▶ **Text extract**
It might be something like you mishandled some of the money we gave you to do this particular project that we subcontracted you to do, and so one thing we will do in our calculative trust is we can have our auditors come in every three months and look at your books to make sure that everything is kosher, the way it should be. You say, well, wouldn't that be offensive to the offending company, like we don't want you looking at our books? Yes, it would be offending to them if they have something to hide. It would not be offensive to them if they're on the up and up and saying we made some errors there, we made some poor decisions, but we're going to prove to you that we're going to do it right this time. Calculative trust.

Speaker 1:

So let's put that with a husband and a wife, and there are two sides to this. There's the person who did the cheating and there's the person who was cheated on. Now let's say that it was the wife who did the cheating. She's the one who had the affair, the infidelity, and she has come back to her husband and said I want to put this back together. And he's saying I don't know if I can ever forgive you for that. I've run into that situation so many times. I don't know if I can ever forgive you for that and I don't know if I could ever trust you again because of the fact that you pulled it off so smoothly. I mean, you were able to do that and completely blindside me where I never knew what was going on. If you can that smoothly do something to hurt me, how can I ever trust you again? And we'd say well, let's put you through the workshop so you can find out how it happened, what happened, why it happened, how you can repair that and determine the emotions between the two of you, how you can figure out all the methodology of reconciliation, the things you need to do.

▶ **Prompt 1**
In the transcript about trust, how often could the auditors come in to look at the subcontractor's books?
▶ **Prompt 2**
Supply what comes next in the transcript about rebuilding trust, picking up right after its final sentence.
The records are separate material and have no connection to the transcript about trust.

Pointing records for screenshots and pages:
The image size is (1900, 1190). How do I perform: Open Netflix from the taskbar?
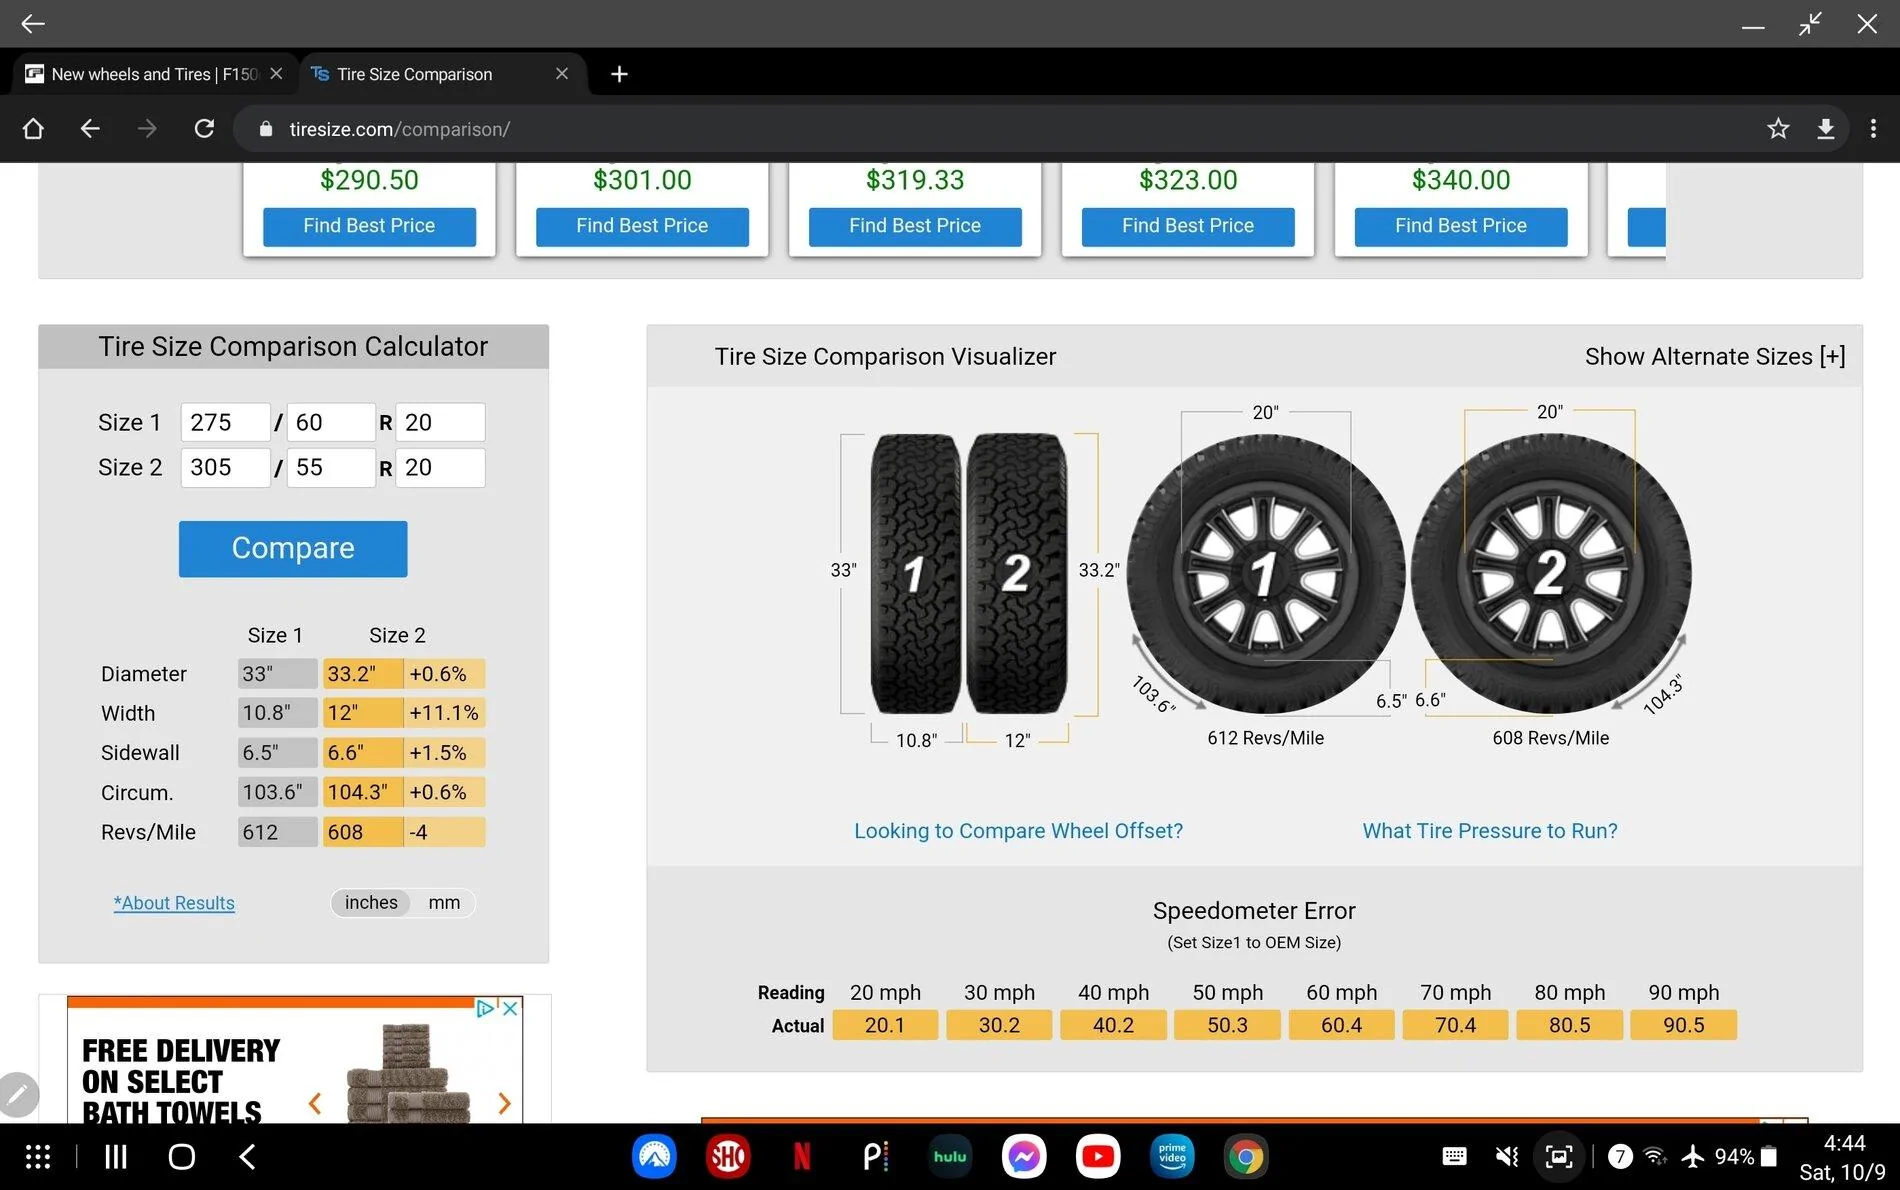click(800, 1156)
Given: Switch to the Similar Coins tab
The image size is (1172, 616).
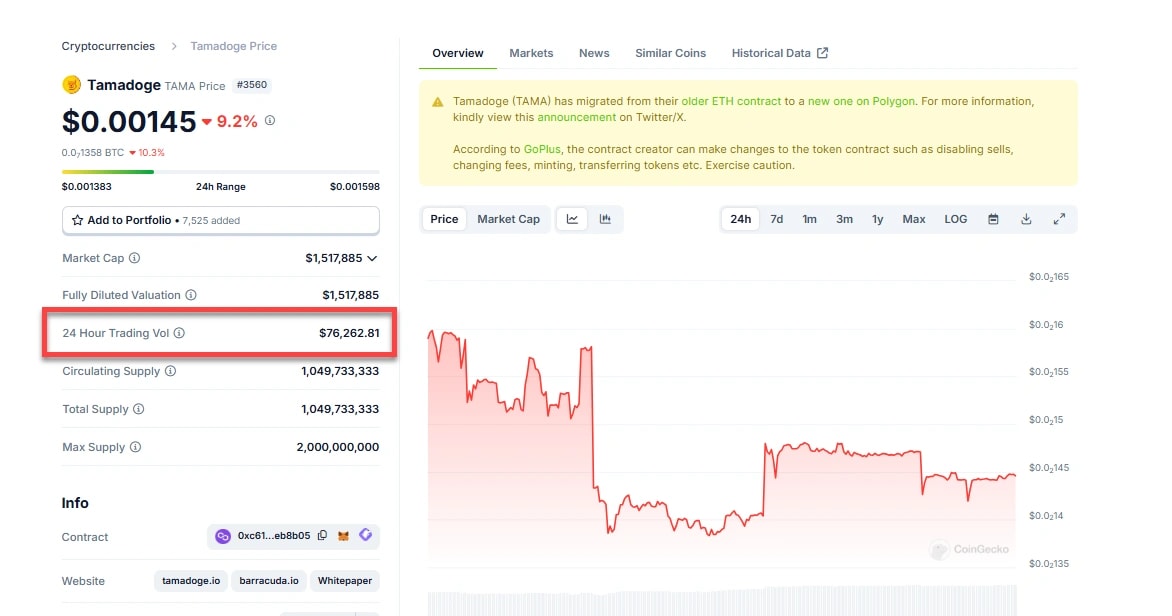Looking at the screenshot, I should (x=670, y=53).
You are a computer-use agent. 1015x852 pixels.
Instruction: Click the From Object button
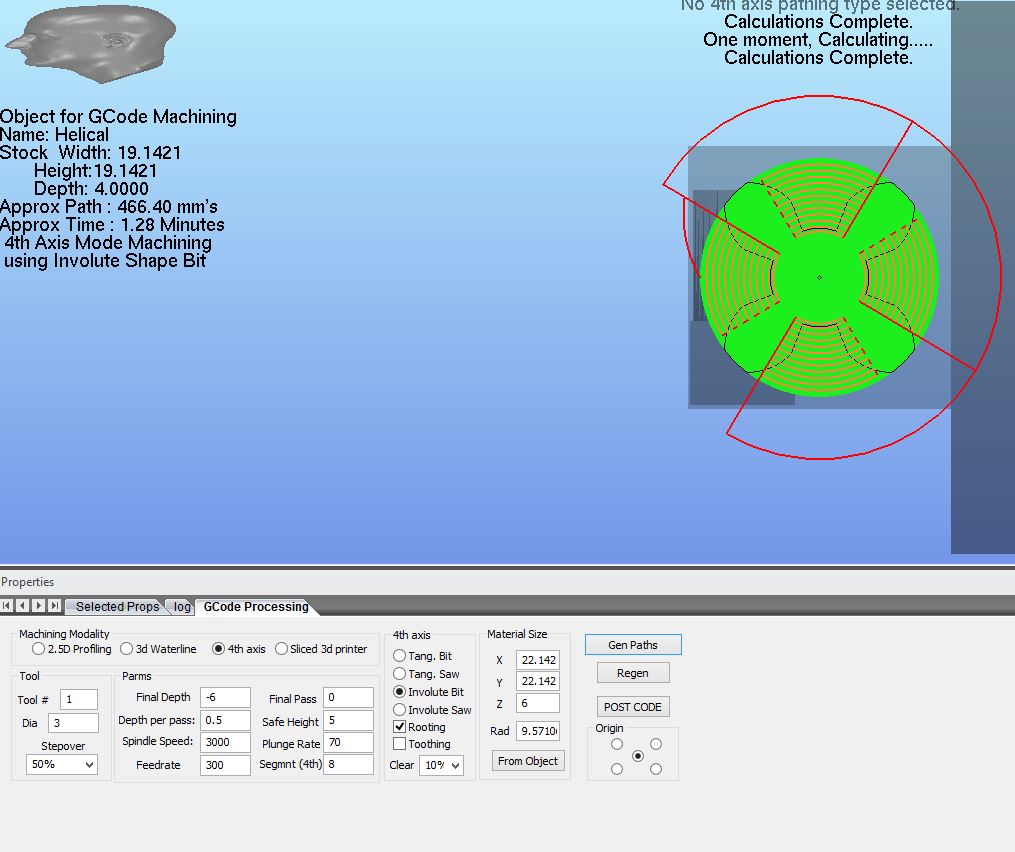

▶ **Written reply 1**
Every three months.

▶ **Written reply 2**
Speaker 1:

Her violation of the covenant by cheating, by sleeping with some other guy, not to absolve that there's guilt there. But how can you put it back together without either one of you feeling that he or she is a slave, that, oh my goodness, the rest of my life I'm going to be treated badly because of this. Because I did have one woman tell me one time several years ago the only reason I stayed married to him is so I could remind him every day for the rest of his life how evil he is. We won't help people do that Now. As part of this process, then they're going to have to build some kind of a system where each person will buy into it completely, and it's going to be a calculative trust process that will last for some time. It might last for six months, it might last for 18 months. Now, it can't last forever. Trust me, I'll come back. Oh, I said, trust me. I think that's hilarious. Trust me in the sense that it can't last forever, and I'm going to show you why in a few minutes. Okay, so what kind of calculative trust? Okay, if she's the one that cheated and we find out?

Speaker 1:

Okay, part of that was because of the fact that she was hanging out with these divorced women and she would go out with them at least once every other week, if not every week, and they would go out to a bar together and drink, and these women sometimes would allow themselves to be picked up by guys. And while she was the faithful housewife, that lifestyle began to affect her. And one night some guy who was particularly charming, particularly handsome, whatever it might be, somehow convinced her to go to a hotel with him. And she had a night with him I'll be kind with my words here and she found it titillating, she found it exciting and she tells herself well, I'm still in love with my husband, I would never, ever leave him, I'm going to stay in this. But, man, that was exciting.

Speaker 1:

And so she meets him again, and then maybe again, and maybe it finally turns into what we call limerence, where she finds herself feeling quote madly in love with the other guy. Or maybe it never turns into that, maybe it's just what we call a high opportunity, low involvement affair. In other words, it's really easy to do it and I don't have to commit myself in any way. Whatever the reason might be and we help people figure that out in our workshop which is it? What is it? But whichever it might be, she gets caught.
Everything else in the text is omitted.